Теперь позвольте вас спросить: при всем германском усердии и преданности, что может выработать желудок немца из пресно-пряно-мучнисто-сладко-травяной массы с корицей, гвоздикой и шафраном, которую ест немец? Если б вы знали весь труд пищеварения, вы увидели бы, что за отчаянную борьбу с мукой и картофелем, что за мужественное противудействие душам из баварского пива каждый немецкий желудок давно заслужил медаль для ношения на дуоденуме с надписью «Pour la digestion»[11]. Где тут выработывать какой-нибудь упругий, самобытный английский или деятельный, беспокойный французский фибрин! Тут не до силы воли, не до расторопности, а чтоб человек на ногах держался да не совсем бы отсырел. Перемените немецкую кухню, и вы увидите, что Арминий недаром спас в «тейтобургской грязи» германскую народность. Такие перевороты, разумеется, не делаются разом, но я верю в прогресс, верю в Германию… Трудно будет – это правда. Когда Гегель жил в Париже у Кузеня, то писал к Гегельше: «Здесь обедают в 6 часов (это его так поразило, как если бы французы ушами читали); я не мог к этому привыкнуть, и мне готовят обед особо в два часа», – что прикажете делать против такой упорной натуры? Но – tempora mutantur[12] – Гегель, Гёте – все это последние могикане. А когда совсем вымрет старая «Юная Германия», вы увидите – кухня не устоит.
Разумеется, если б германская диета занялась диетой Германии и приказала бы, пока можно, отвести, ну хоть в Техас, благо он еще в моде, всех немецких кухарок и заменить их парижскими cordon bleu[13], успех был бы невероятный.
Шутить нечего этим: органическая химия гораздо важнее в политическом отношении, нежели думают. Собственно, вопрос о пролетариате – вопрос кухонный, вопрос социализма – вопрос пищеварения.
Понимая таким образом важность питания, скажем смело, скажем со всей высоты сильного убеждения: проклятие вам, густые супы, как наша весенняя грязь; пресные соусы, как драмы Бирх-Пфейфер; проклятие пяти тарелочкам, на которых подают (между вторым и третьим блюдом!) селедку с вареньем, ветчину с черносливом, колбасы с апельсинами! проклятие курам, вареным с шафраном, дамфнуделям, шарлотам, пудингам, переложенным на немецкие нравы, картофелю, являющемуся во всех видах! проклятие, наконец, корице, гвоздике и лавровому листу, который так не пристал к челу этих москотильных кушаний!.. Вы, Мартин Лютер и филология сделали много вреда Германии.

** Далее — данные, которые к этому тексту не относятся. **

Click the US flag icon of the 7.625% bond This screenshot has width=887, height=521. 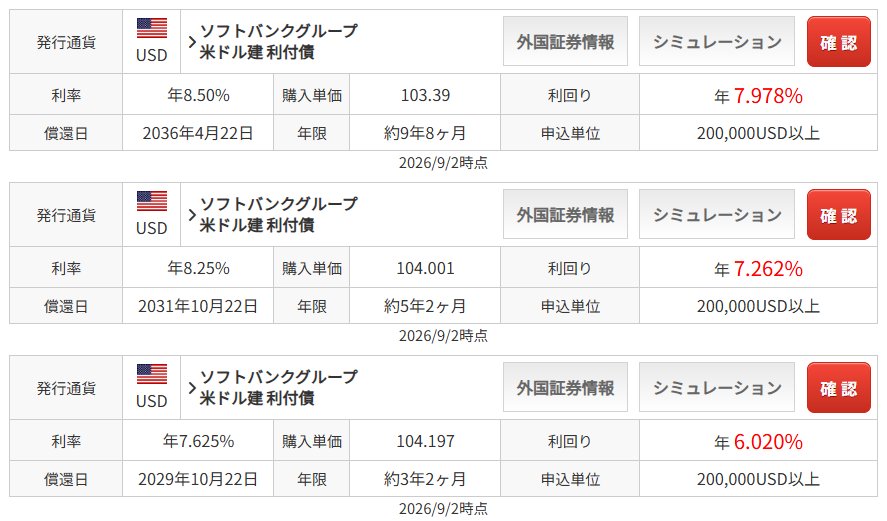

Недаром я сказал, что комфортабельная обитаемость Европы начинается с Рейна: именно там немецкая кухня приближается к единой и нераздельной кухне; нет худа без добра: в печальное время от 1793 до 1814 рейнская кухня подвергалась сильному влиянию французских поваров, ниспровергнувших во многом нравственно-безвкусный и семейно-пресный характер германских яств. Двадцать один год не шутка, много французских блюд приняла немецкая кухня на свои рейнские очаги и плиты, и они остались на них вместе с Наполеоновским кодексом. Я в Кёльне пообедал первый раз после Москвы, и за это его полюбил, – вот как потребность любви развивается, когда человек сыт… И Рейн славная река! Глядя на нее, забываешь, что она была несчастным поводом, конечно, прекрасной по чувствам и трогательной по патриотизму, но скучной и несколько насмешливой песни:
Оно конечно, Рейн жаль отдать хоть кому, – посторонние люди не умели никогда пройти, не остановившись перед ним, представители всех эпох европейской жизни приходили на рейнские берега и оседали на них; следы этих людей, этих эпох так и наслоились по течению реки. Пройдитесь по одному Кёльну – чего тут нет: несокрушимые стены, тяжелые романские церкви, колоссальный образчик готического собора, дом тамплиеров – мрачных воинов-монахов, угрюмо стоящих на пределах феодализма и централизации; коллегиум иезуитов, мрачных монахов-воинов, угрюмо стоящих на пределах папизма и Реформации; церкви времен Возрождения; присутственные места, устроенные во время владычества единой и нераздельной республики; новые фортификации, напоминающие наполеоновскую эру, и, наконец, леса около собора, свидетельствующие о теперешней Германии медленным производством средневековой работы современными руками. Везде воспоминания, везде легенды, – взгляните наверх: из четвертого этажа выглядывают две лошадиные головы из белого мрамора – тут было чудо; взгляните вниз: вот место, где Христос явился несколько столетий тому назад молившемуся отроку и взял у него яблоко.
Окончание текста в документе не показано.